* INFORMATION SHOWN:

──────

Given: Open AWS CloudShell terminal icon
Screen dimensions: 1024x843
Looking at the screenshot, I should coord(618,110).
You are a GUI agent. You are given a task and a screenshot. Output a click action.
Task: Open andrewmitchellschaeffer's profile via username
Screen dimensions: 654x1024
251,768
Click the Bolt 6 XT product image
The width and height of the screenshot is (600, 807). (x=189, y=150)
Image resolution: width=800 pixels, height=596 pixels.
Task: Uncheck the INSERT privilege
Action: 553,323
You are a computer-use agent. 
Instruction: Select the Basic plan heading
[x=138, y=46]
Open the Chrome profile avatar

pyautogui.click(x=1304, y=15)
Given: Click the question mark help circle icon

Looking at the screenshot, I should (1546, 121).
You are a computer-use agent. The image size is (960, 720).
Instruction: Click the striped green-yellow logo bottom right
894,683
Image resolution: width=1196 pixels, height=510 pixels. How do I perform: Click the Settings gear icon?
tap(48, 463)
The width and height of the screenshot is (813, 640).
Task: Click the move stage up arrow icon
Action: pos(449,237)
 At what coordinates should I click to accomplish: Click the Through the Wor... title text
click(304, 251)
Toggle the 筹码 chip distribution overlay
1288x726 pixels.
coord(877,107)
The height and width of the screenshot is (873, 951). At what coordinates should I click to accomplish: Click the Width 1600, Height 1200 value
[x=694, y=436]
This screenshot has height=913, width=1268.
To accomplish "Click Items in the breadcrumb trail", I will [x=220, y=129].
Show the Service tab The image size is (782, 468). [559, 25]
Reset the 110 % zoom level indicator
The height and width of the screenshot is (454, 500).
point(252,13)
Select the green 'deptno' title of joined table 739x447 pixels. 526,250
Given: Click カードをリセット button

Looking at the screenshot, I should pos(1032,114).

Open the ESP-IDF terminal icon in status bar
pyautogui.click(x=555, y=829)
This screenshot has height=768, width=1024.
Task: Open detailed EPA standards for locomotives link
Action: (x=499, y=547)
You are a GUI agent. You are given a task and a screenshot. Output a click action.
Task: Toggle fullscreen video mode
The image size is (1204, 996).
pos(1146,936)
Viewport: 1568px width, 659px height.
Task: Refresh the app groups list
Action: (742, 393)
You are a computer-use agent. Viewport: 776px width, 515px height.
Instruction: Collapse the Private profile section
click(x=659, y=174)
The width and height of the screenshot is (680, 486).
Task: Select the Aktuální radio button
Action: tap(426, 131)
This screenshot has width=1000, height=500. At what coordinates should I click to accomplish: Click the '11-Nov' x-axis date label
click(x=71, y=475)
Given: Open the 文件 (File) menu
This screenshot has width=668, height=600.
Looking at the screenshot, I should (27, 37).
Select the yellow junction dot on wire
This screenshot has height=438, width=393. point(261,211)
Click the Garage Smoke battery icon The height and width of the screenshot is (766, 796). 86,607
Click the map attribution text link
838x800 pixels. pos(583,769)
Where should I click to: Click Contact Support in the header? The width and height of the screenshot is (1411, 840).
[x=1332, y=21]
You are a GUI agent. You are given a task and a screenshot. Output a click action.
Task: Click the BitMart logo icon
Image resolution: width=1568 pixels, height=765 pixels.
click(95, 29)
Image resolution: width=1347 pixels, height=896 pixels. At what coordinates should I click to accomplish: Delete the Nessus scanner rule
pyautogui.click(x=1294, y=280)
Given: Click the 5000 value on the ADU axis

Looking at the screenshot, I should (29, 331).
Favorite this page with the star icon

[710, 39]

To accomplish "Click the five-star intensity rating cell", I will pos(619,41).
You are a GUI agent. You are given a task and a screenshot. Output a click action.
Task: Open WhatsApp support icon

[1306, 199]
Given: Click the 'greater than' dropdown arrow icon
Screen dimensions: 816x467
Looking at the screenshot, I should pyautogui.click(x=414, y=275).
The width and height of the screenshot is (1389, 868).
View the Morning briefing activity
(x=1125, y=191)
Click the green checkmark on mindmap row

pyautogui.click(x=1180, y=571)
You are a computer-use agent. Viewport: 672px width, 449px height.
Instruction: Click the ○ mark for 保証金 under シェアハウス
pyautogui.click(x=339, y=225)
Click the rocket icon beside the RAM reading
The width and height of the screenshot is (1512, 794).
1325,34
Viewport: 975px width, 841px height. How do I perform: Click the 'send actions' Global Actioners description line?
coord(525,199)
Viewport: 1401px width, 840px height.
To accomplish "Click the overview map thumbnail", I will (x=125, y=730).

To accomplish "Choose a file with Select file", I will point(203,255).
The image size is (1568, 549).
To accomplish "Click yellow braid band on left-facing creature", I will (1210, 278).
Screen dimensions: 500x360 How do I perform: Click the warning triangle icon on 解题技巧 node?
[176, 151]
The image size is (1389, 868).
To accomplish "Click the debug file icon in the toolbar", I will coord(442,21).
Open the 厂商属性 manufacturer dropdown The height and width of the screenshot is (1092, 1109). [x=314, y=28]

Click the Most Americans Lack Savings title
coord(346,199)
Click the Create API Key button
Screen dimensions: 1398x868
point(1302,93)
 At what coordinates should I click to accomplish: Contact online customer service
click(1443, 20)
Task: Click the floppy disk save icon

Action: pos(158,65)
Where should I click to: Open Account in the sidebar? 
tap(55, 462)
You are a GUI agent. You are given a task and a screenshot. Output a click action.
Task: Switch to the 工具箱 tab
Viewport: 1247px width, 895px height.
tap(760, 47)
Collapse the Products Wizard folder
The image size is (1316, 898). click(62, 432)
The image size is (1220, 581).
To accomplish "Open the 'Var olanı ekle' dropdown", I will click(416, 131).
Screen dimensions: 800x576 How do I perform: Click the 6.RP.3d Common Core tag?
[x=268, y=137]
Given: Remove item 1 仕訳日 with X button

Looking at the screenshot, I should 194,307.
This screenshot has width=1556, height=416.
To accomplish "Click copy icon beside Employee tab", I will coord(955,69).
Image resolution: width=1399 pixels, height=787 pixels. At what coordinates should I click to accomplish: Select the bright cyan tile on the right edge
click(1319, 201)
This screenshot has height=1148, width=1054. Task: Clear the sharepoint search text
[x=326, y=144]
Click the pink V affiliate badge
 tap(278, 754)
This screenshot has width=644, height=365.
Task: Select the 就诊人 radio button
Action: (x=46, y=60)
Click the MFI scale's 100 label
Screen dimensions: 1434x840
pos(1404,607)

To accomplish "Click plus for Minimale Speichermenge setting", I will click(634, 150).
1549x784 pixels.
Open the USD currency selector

──────

* WHAT YOU NEED TO DO: Reproduce the material above, every line of it, exactly.

* EXPECTED ANSWER:
Given: Open AWS CloudShell terminal icon
Screen dimensions: 1024x843
Looking at the screenshot, I should coord(618,110).
You are a GUI agent. You are given a task and a screenshot. Output a click action.
Task: Open andrewmitchellschaeffer's profile via username
Screen dimensions: 654x1024
251,768
Click the Bolt 6 XT product image
The width and height of the screenshot is (600, 807). (x=189, y=150)
Image resolution: width=800 pixels, height=596 pixels.
Task: Uncheck the INSERT privilege
Action: 553,323
You are a computer-use agent. 
Instruction: Select the Basic plan heading
[x=138, y=46]
Open the Chrome profile avatar

pyautogui.click(x=1304, y=15)
Given: Click the question mark help circle icon

Looking at the screenshot, I should (1546, 121).
You are a computer-use agent. The image size is (960, 720).
Instruction: Click the striped green-yellow logo bottom right
894,683
Image resolution: width=1196 pixels, height=510 pixels. How do I perform: Click the Settings gear icon?
tap(48, 463)
The width and height of the screenshot is (813, 640).
Task: Click the move stage up arrow icon
Action: pos(449,237)
 At what coordinates should I click to accomplish: Click the Through the Wor... title text
click(304, 251)
Toggle the 筹码 chip distribution overlay
1288x726 pixels.
coord(877,107)
The height and width of the screenshot is (873, 951). At what coordinates should I click to accomplish: Click the Width 1600, Height 1200 value
[x=694, y=436]
This screenshot has height=913, width=1268.
To accomplish "Click Items in the breadcrumb trail", I will [x=220, y=129].
Show the Service tab The image size is (782, 468). [559, 25]
Reset the 110 % zoom level indicator
The height and width of the screenshot is (454, 500).
point(252,13)
Select the green 'deptno' title of joined table 739x447 pixels. 526,250
Given: Click カードをリセット button

Looking at the screenshot, I should pos(1032,114).

Open the ESP-IDF terminal icon in status bar
pyautogui.click(x=555, y=829)
This screenshot has height=768, width=1024.
Task: Open detailed EPA standards for locomotives link
Action: (x=499, y=547)
You are a GUI agent. You are given a task and a screenshot. Output a click action.
Task: Toggle fullscreen video mode
The image size is (1204, 996).
pos(1146,936)
Viewport: 1568px width, 659px height.
Task: Refresh the app groups list
Action: (742, 393)
You are a computer-use agent. Viewport: 776px width, 515px height.
Instruction: Collapse the Private profile section
click(x=659, y=174)
The width and height of the screenshot is (680, 486).
Task: Select the Aktuální radio button
Action: tap(426, 131)
This screenshot has width=1000, height=500. At what coordinates should I click to accomplish: Click the '11-Nov' x-axis date label
click(x=71, y=475)
Given: Open the 文件 (File) menu
This screenshot has width=668, height=600.
Looking at the screenshot, I should (27, 37).
Select the yellow junction dot on wire
This screenshot has height=438, width=393. point(261,211)
Click the Garage Smoke battery icon The height and width of the screenshot is (766, 796). 86,607
Click the map attribution text link
838x800 pixels. pos(583,769)
Where should I click to: Click Contact Support in the header? The width and height of the screenshot is (1411, 840).
[x=1332, y=21]
You are a GUI agent. You are given a task and a screenshot. Output a click action.
Task: Click the BitMart logo icon
Image resolution: width=1568 pixels, height=765 pixels.
click(95, 29)
Image resolution: width=1347 pixels, height=896 pixels. At what coordinates should I click to accomplish: Delete the Nessus scanner rule
pyautogui.click(x=1294, y=280)
Given: Click the 5000 value on the ADU axis

Looking at the screenshot, I should (29, 331).
Favorite this page with the star icon

[710, 39]

To accomplish "Click the five-star intensity rating cell", I will pos(619,41).
You are a GUI agent. You are given a task and a screenshot. Output a click action.
Task: Open WhatsApp support icon

[1306, 199]
Given: Click the 'greater than' dropdown arrow icon
Screen dimensions: 816x467
Looking at the screenshot, I should pyautogui.click(x=414, y=275).
The width and height of the screenshot is (1389, 868).
View the Morning briefing activity
(x=1125, y=191)
Click the green checkmark on mindmap row

pyautogui.click(x=1180, y=571)
You are a computer-use agent. Viewport: 672px width, 449px height.
Instruction: Click the ○ mark for 保証金 under シェアハウス
pyautogui.click(x=339, y=225)
Click the rocket icon beside the RAM reading
The width and height of the screenshot is (1512, 794).
1325,34
Viewport: 975px width, 841px height. How do I perform: Click the 'send actions' Global Actioners description line?
coord(525,199)
Viewport: 1401px width, 840px height.
To accomplish "Click the overview map thumbnail", I will (x=125, y=730).

To accomplish "Choose a file with Select file", I will point(203,255).
The image size is (1568, 549).
To accomplish "Click yellow braid band on left-facing creature", I will (1210, 278).
Screen dimensions: 500x360 How do I perform: Click the warning triangle icon on 解题技巧 node?
[176, 151]
The image size is (1389, 868).
To accomplish "Click the debug file icon in the toolbar", I will coord(442,21).
Open the 厂商属性 manufacturer dropdown The height and width of the screenshot is (1092, 1109). [x=314, y=28]

Click the Most Americans Lack Savings title
coord(346,199)
Click the Create API Key button
Screen dimensions: 1398x868
point(1302,93)
 At what coordinates should I click to accomplish: Contact online customer service
click(1443, 20)
Task: Click the floppy disk save icon

Action: pos(158,65)
Where should I click to: Open Account in the sidebar? 
tap(55, 462)
You are a GUI agent. You are given a task and a screenshot. Output a click action.
Task: Switch to the 工具箱 tab
Viewport: 1247px width, 895px height.
tap(760, 47)
Collapse the Products Wizard folder
The image size is (1316, 898). click(62, 432)
The image size is (1220, 581).
To accomplish "Open the 'Var olanı ekle' dropdown", I will click(416, 131).
Screen dimensions: 800x576 How do I perform: Click the 6.RP.3d Common Core tag?
[x=268, y=137]
Given: Remove item 1 仕訳日 with X button

Looking at the screenshot, I should 194,307.
This screenshot has width=1556, height=416.
To accomplish "Click copy icon beside Employee tab", I will coord(955,69).
Image resolution: width=1399 pixels, height=787 pixels. At what coordinates should I click to accomplish: Select the bright cyan tile on the right edge
click(1319, 201)
This screenshot has height=1148, width=1054. Task: Clear the sharepoint search text
[x=326, y=144]
Click the pink V affiliate badge
 tap(278, 754)
This screenshot has width=644, height=365.
Task: Select the 就诊人 radio button
Action: (x=46, y=60)
Click the MFI scale's 100 label
Screen dimensions: 1434x840
pos(1404,607)

To accomplish "Click plus for Minimale Speichermenge setting", I will click(634, 150).
1549x784 pixels.
Open the USD currency selector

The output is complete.